By February 2023, more than 700 Million confirmed cases of COVID-19, including 6 Million deaths globally were reported by World Health Organization (WHO). The real number of deaths was likely underestimated given the wide spread of Omicron (BA.5, BA. 2.75 and XBB 1.5).

3CLpro is highly conserved in the genus coronavirus including MERS-CoV, SARS-CoV and other respiratory coronaviruses and its inhibition blocks the release of nsp4 to nsp16, especially nsp12 (also RdRp) that are essential for SARS-CoV-2 replication. This makes 3CLpro an attractive target for treatment of COVID-19. Moreover, given the 3CLpro enzyme's role in viral replication, its potential for mechanistic safety, and expected lack of spike protein resistance variant challenges, its inhibition by a small molecule inhibitor seems attractive.

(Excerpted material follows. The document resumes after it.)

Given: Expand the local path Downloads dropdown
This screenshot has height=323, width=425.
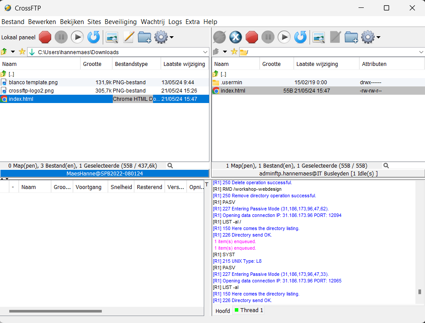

An orally available, irreversible covalent inhibitor of 3CLpro, also called 3CL protease or main protease ("Mpro"), which is a conserved cysteine protease and an essential enzyme for the replication of severe acute respiratory syndrome coronavirus 2 ("SARS-CoV-2"), the causative agent of COVID-19.

The preliminary results demonstrated broad antiviral activity against other coronavirus and potential clinical drug resistances. We received the IND approval in February 2023 and initiated a Phase I clinical trial in China in March 2023.